# Where to Buy a Re-power Engine?



## NEmatt (Oct 10, 2021)

I have a seldom used 2015-16 Deluxe 28 that I picked up for a good deal on CL this summer. It has the standard 254cc installed which runs well. Single pull every time.

However in doing more reading it seems that the 28 coupled with the 254 is fairly anemic and underpowered. We have a 175ft driveway with a turnaround and it would be nice to take a full bucket's worth at a time. Dropping in an LCT 369 or 414 would likely wake the machine up nicely.

Where is everyone buying such engines to re-power their blowers? Any particularly reputable sites/vendors?


----------



## Oneacer (Jan 3, 2011)

Why not just run it this year and see if it handles your needs .... You can always swap it out next year ....


----------



## NEmatt (Oct 10, 2021)

But... Power!


----------



## dooitorbust (Aug 15, 2018)

Princess Auto or Harbor Freight. Usually the Princess auto brand or a Predator.


----------



## NEmatt (Oct 10, 2021)

I meant where is a good place to get LCT engines specifically as those are all but a plug and play drop-in.


----------



## crazzywolfie (Jun 2, 2014)

i would say run it and see what you think. being under powered it may not throw as far but it should do the job.


----------



## Dusty (Dec 13, 2018)

NEmatt said:


> I meant where is a good place to get LCT engines specifically as those are all but a plug and play drop-in.


You would be better off with a Predator, they are often plug and play. A 10hp Tecumseh 358cc flathead would also work amazing and be plug and play, but if your set on LCT, I see them selling them on Ebay, or outleast I did the last time I checked, before supply chain issues. You could also go for a Briggs winter engine, up to 420cc, that would work. If you cant find one on ebay, you can contact LCT directly, I did once, their customer service is phenomenal and they would direct you where to find their engines.


----------



## NEmatt (Oct 10, 2021)

For an LCT this seemed like a pretty solid price. All the 414s are quite expensive. 11HP LCT Horizontal Snow Engine 369CC 3/4" Shaft 585742702 | eBay


----------



## Dusty (Dec 13, 2018)

NEmatt said:


> For an LCT this seemed like a pretty solid price. All the 414s are quite expensive. 11HP LCT Horizontal Snow Engine 369CC 3/4" Shaft 585742702 | eBay


That's a really good price and 369cc is a good boost, that will definitely give it some balls. My Snapper 26 wide has a 10hp 358cc Tecumseh and its a beast, so 369cc should be great. At the moment the highest you can get in a snowblower engine is 420cc, but those are usually for the larger 32 and 36 wide units. That right their would be more than ample for your needs.

Entries supplied:

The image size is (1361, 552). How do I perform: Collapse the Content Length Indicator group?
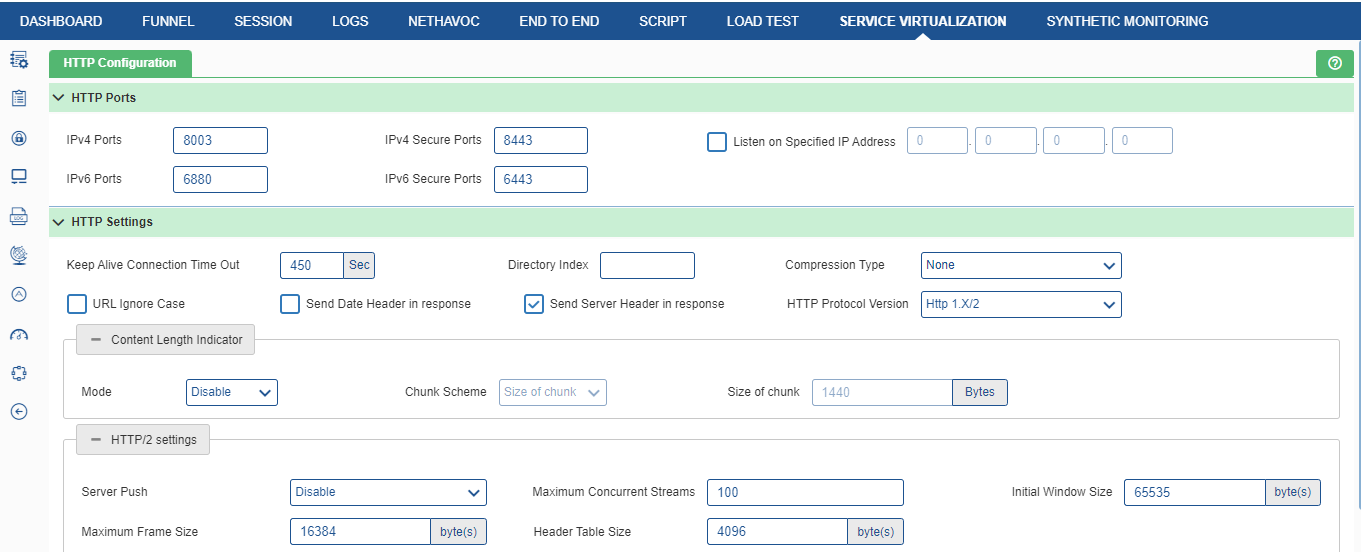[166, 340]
...
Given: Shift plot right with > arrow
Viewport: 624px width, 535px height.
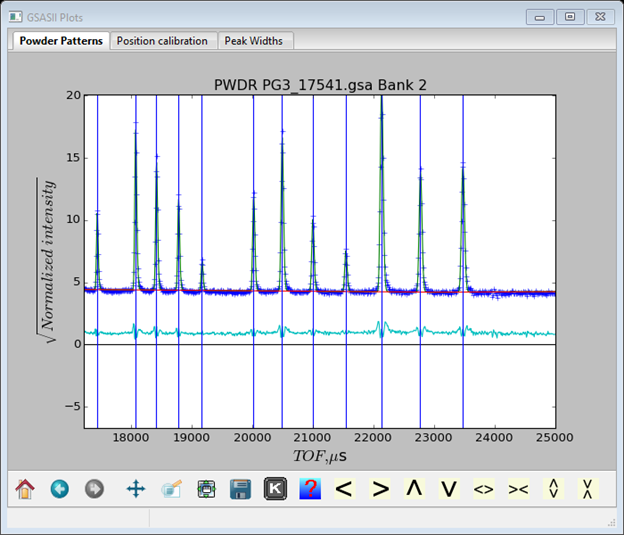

Exercise prompt:
From the snowblower engine thread:
1. How long is NEmatt's driveway?
2. Which two stores does dooitorbust name?
3. What engine is in Dusty's Snapper 26 wide?

Task answer:
1. 175 feet
2. Princess Auto and Harbor Freight
3. A 10hp 358cc Tecumseh